If René had now returned to a compartmenting of their married life, to some extent, such as he had practised in the crisis period in England, she too took a step backward in one little matter. He noticed that the change he received when he gave her a few dollars for housekeeping was not very accurate. Since he needed as much as possible of any money not employed in mere living, to buy books (in some cases his own books, a few of which he had re-bought from the second-hand bookseller) he was obliged to stop this leakage. Nor could he guess what Hester needed money for, beyond pin money. The dress situation was not acute. She had brought a good number of garments with her to Canada. These had been rehabilitated, since he had come in possession of money again, and two new dresses had been purchased. Nevertheless, there was increasing evidence that Hester was bent on amassing a little money. He began watching her, as in the old days. But now she knew she was being watched.

XXVIII
A NEW BOOK ON
THE STOCKS

T
he black fly episode was responsible for cementing the friendship of Laura McKenzie and of Hester. The extraordinary kindness shown by Laura was so much appreciated that Hester’s weekly letter to Susan compared her to the Lady of the Lamp. When entirely recovered and able once more to pay visits, and accept invitations to tea, she approached Laura like an affectionate dog. It was Laura herself who made the comparison with a dog.

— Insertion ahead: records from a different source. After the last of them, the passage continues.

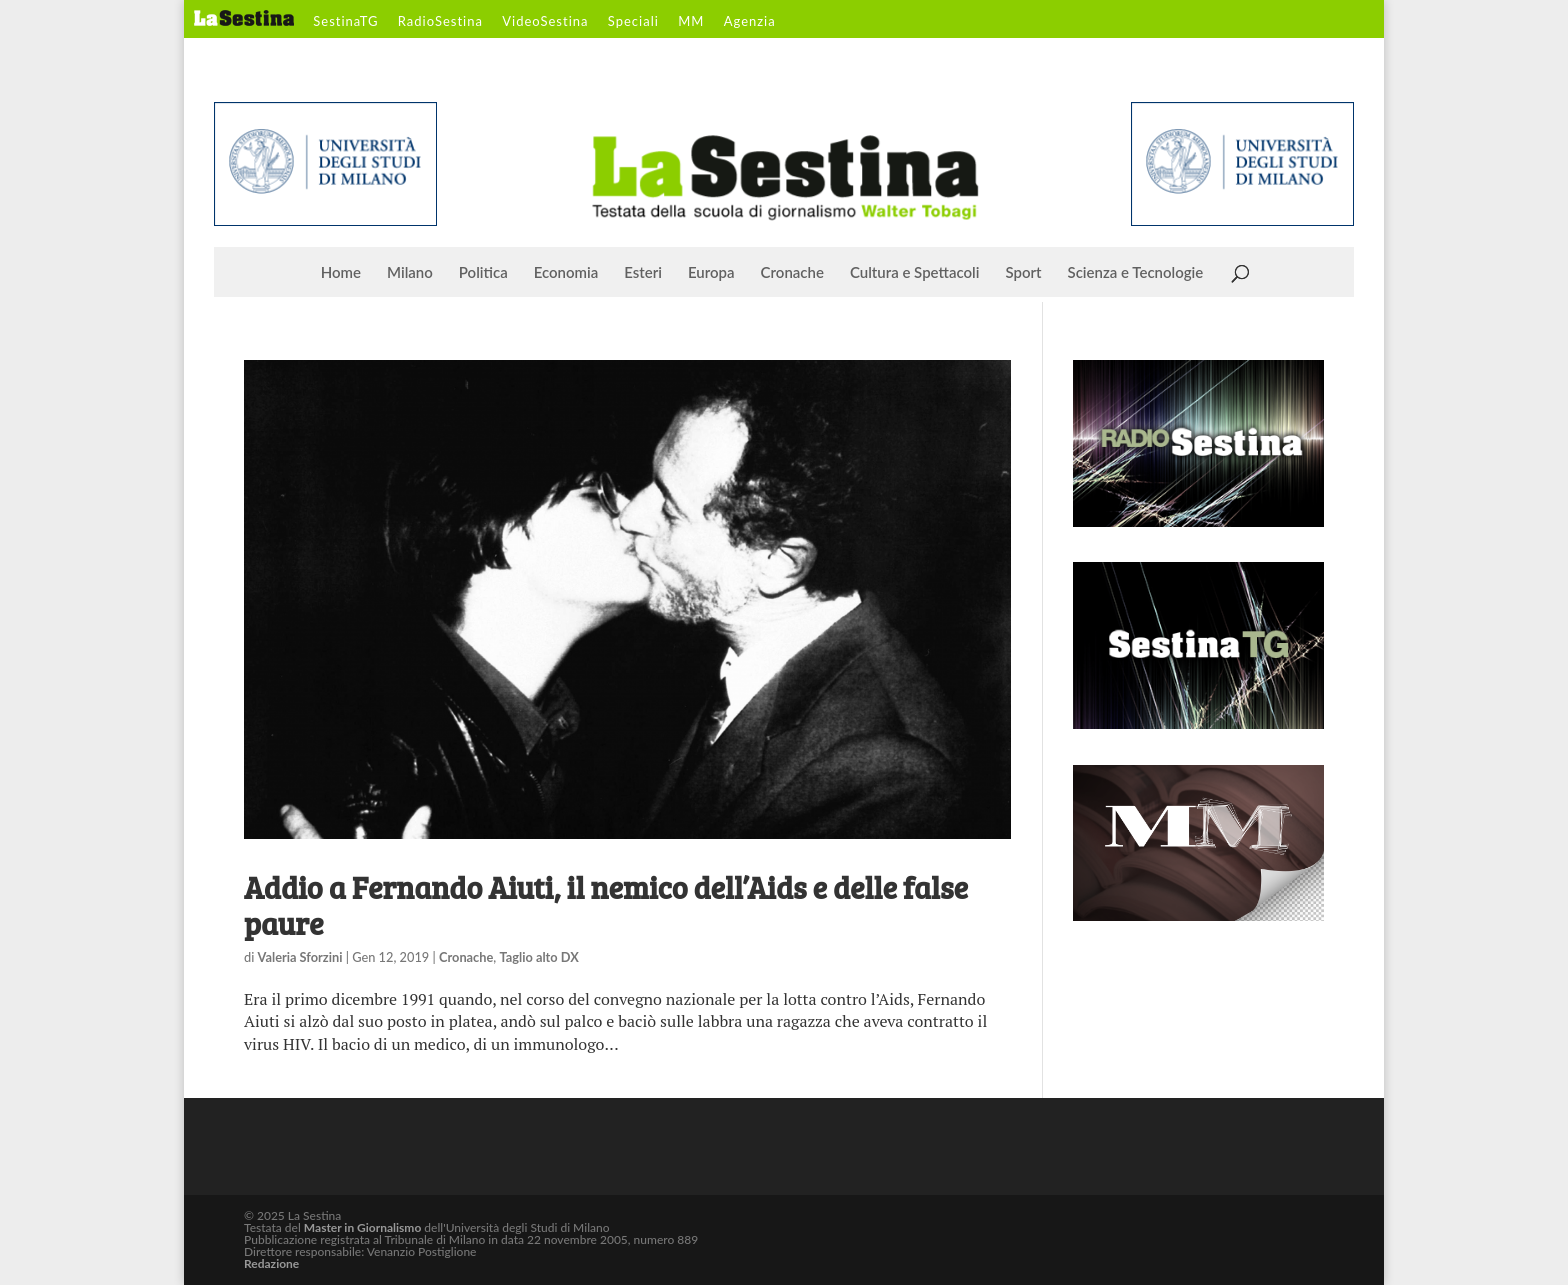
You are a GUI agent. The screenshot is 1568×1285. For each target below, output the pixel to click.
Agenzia (750, 22)
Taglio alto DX (539, 957)
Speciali (633, 22)
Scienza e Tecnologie (1136, 273)
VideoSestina (545, 22)
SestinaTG (345, 22)
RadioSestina (440, 22)
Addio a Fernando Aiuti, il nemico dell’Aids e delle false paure (606, 905)
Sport (1023, 273)
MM (691, 22)
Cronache (792, 273)
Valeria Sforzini (300, 957)
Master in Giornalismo (362, 1227)
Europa (711, 273)
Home (341, 273)
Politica (483, 273)
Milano (410, 273)
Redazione (271, 1263)
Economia (566, 273)
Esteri (643, 273)
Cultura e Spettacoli (915, 273)
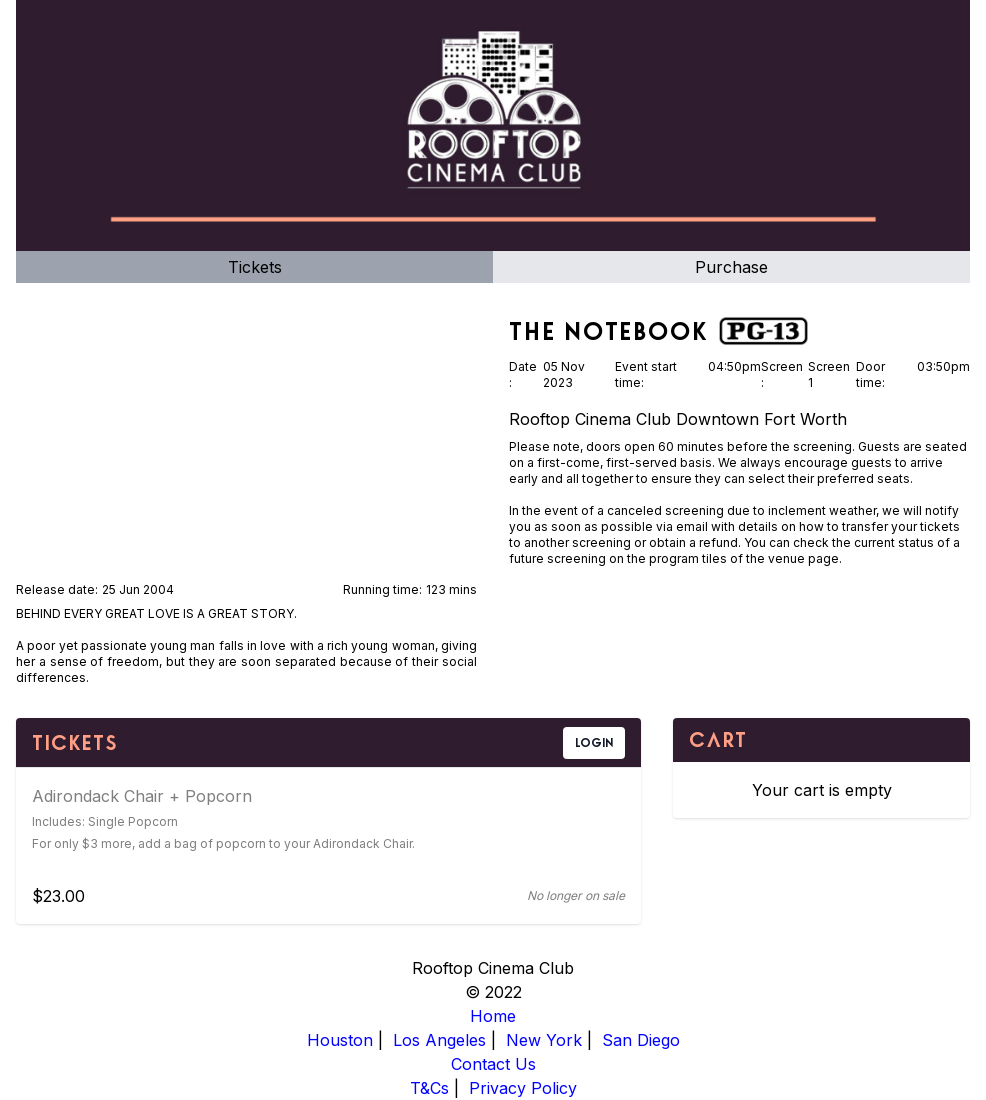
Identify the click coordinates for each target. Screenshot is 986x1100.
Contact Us (493, 1064)
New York (544, 1040)
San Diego (641, 1040)
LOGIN (594, 742)
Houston (340, 1040)
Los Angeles (439, 1040)
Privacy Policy (523, 1088)
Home (493, 1016)
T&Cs (429, 1088)
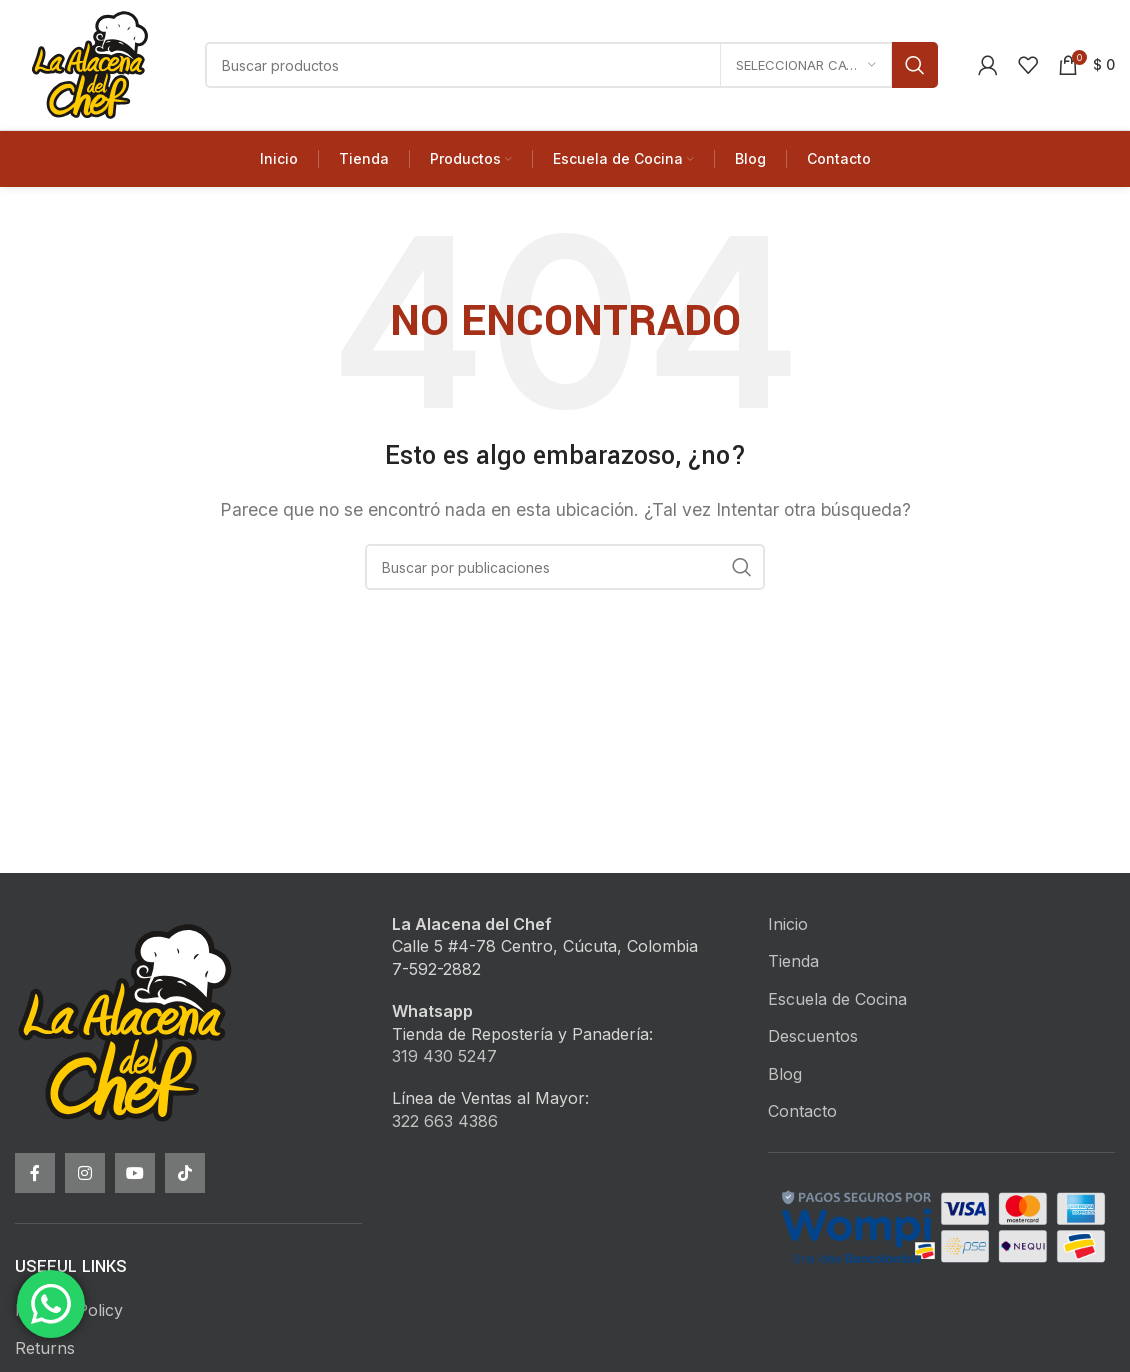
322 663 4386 (445, 1121)
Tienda (793, 961)
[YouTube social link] (135, 1173)
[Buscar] (571, 65)
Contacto (802, 1111)
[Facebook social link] (35, 1173)
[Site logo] (90, 63)
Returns (45, 1348)
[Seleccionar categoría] (806, 65)
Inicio (788, 924)
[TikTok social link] (185, 1173)
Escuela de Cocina (837, 999)
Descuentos (813, 1036)
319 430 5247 (444, 1056)
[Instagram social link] (85, 1173)
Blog (785, 1074)
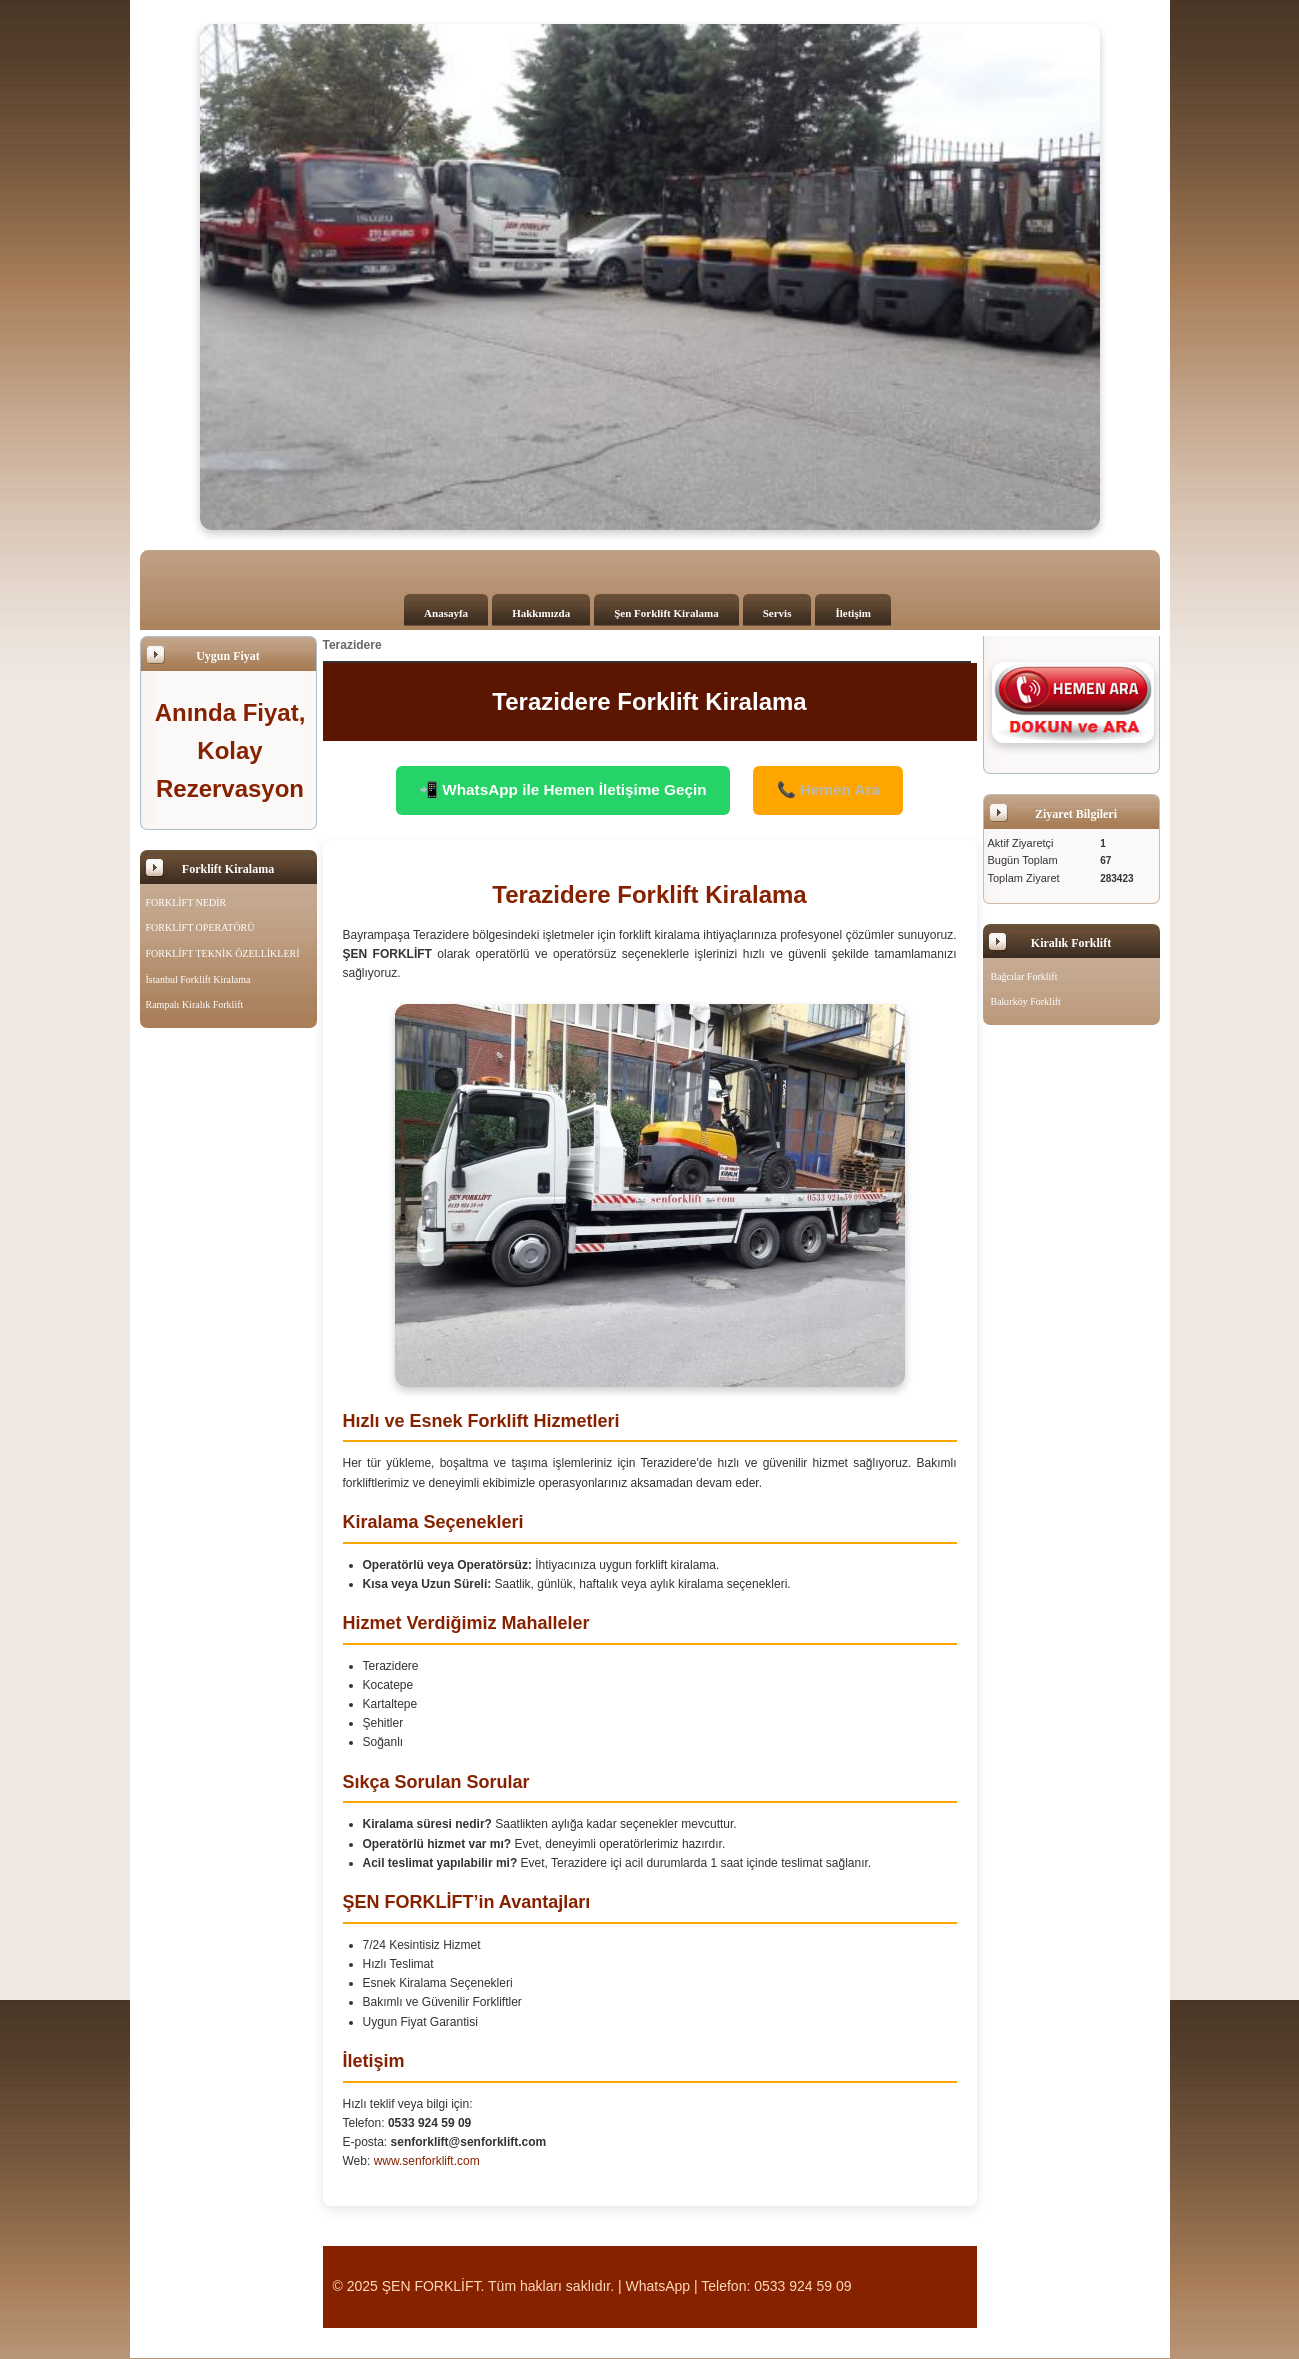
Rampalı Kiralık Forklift (195, 1004)
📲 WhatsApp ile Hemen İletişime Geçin (558, 790)
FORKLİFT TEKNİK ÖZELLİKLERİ (223, 953)
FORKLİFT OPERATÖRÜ (200, 927)
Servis (777, 613)
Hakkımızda (541, 613)
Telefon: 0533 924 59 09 (776, 2287)
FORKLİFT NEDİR (186, 902)
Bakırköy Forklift (1026, 1001)
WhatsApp (658, 2287)
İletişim (852, 613)
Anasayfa (446, 613)
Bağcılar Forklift (1024, 976)
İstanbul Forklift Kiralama (198, 979)
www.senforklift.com (427, 2162)
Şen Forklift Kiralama (666, 613)
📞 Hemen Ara (836, 790)
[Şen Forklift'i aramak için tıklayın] (1073, 702)
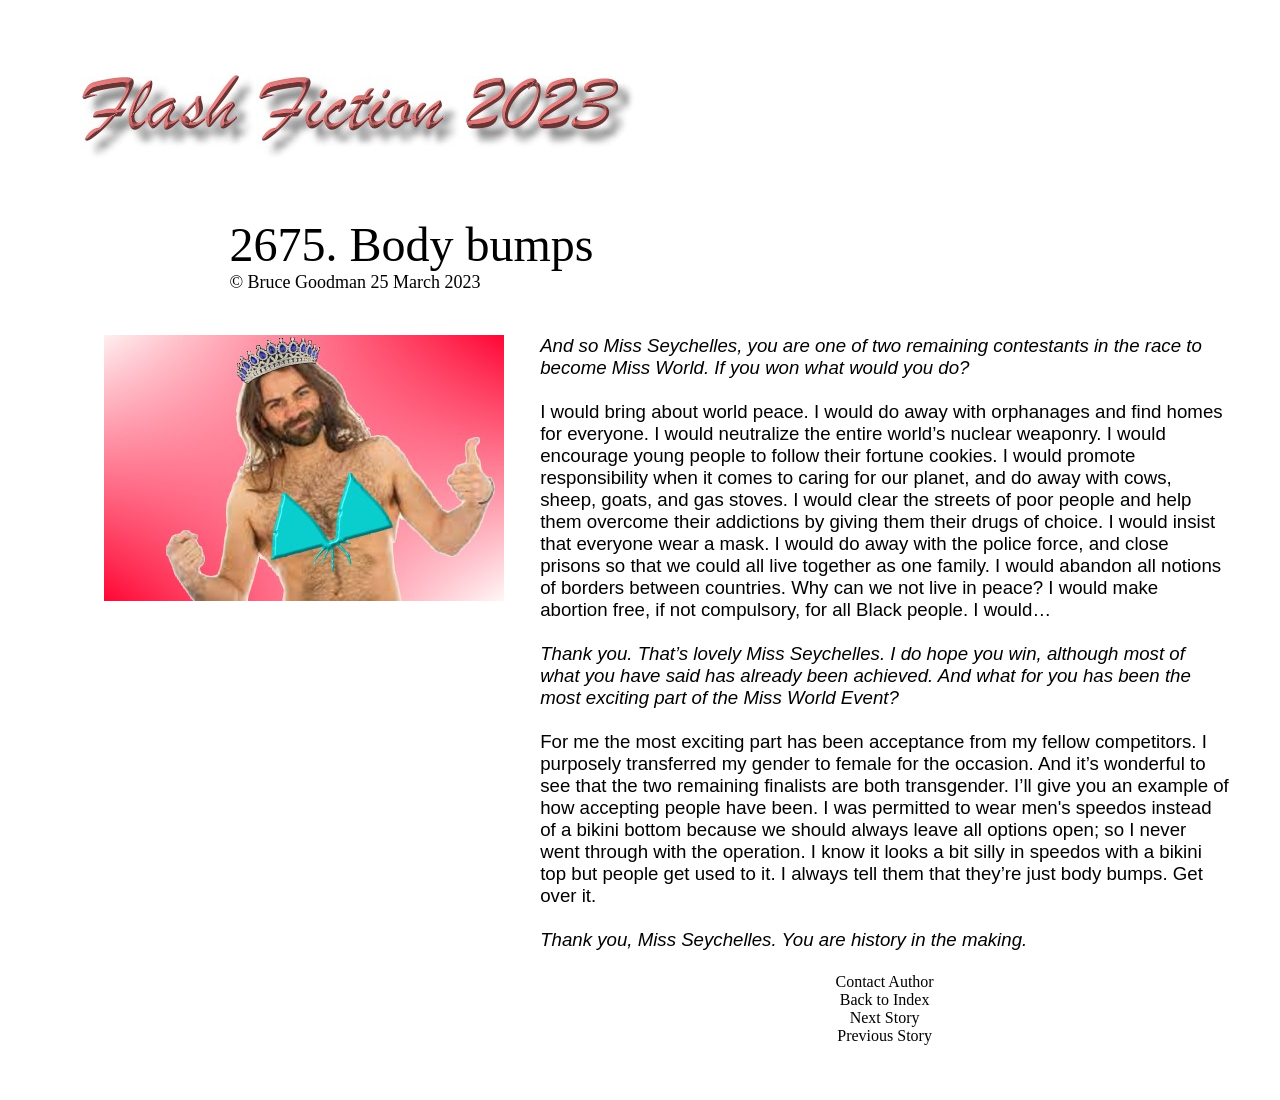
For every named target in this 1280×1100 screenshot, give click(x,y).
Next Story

“She reminds me of a sickly dog with big sentimental eyes, dumbly thanking one for a good turn one has done him,” she told her husband; and, “she is awfully like a big sad-eyed bitch, who has had a rotten time, and reacts hysterically to kindness. She
is
like an animal. There is something
shut off
about her, as if attempting to communicate in spite of some handicap. I think she is frightfully nice, but she embarrasses me rather. I feel I ought to know dog talk! I also have to conquer an instinctive desire to stroke her.”

But Laura did manage to adjust herself to the big, mooney, thankful animal. They would go downtown to the department stores together, attended a lecture or two at a little club and jointly accepted invitations to several cocktail parties, notably a large, more socially pretentious one at the house of the Rushforths, Nancy Rushforth being one of the half-dozen Canadian women with whom Laura preserved a continued relationship. Alice Price, also, at this time was someone whom Hester mildly cultivated. She had some nice talks with Alice’s old father, but, as she found listening to these two Britons engaged in vitriolic analysis of everything Canadian undermined her morale, Alice did her best to keep them apart.

As it can be seen, Hester now allowed herself a limited participation in the social life made available to her by the new conditions. Her husband, as he observed this change of front, this compromise, experienced an intense satisfaction, akin to triumph. A little more of this “normalcy” and the trick would be done, he told himself. The beaming smile with which he greeted her on her return from some mainly female social event, amused, but also annoyed her. Become conscious that she had surprised his too visible delight, especially after she had said, “Don’t grin like a Cheshire cat, for goodness sake,” René disciplined himself into an attitude of unconcern.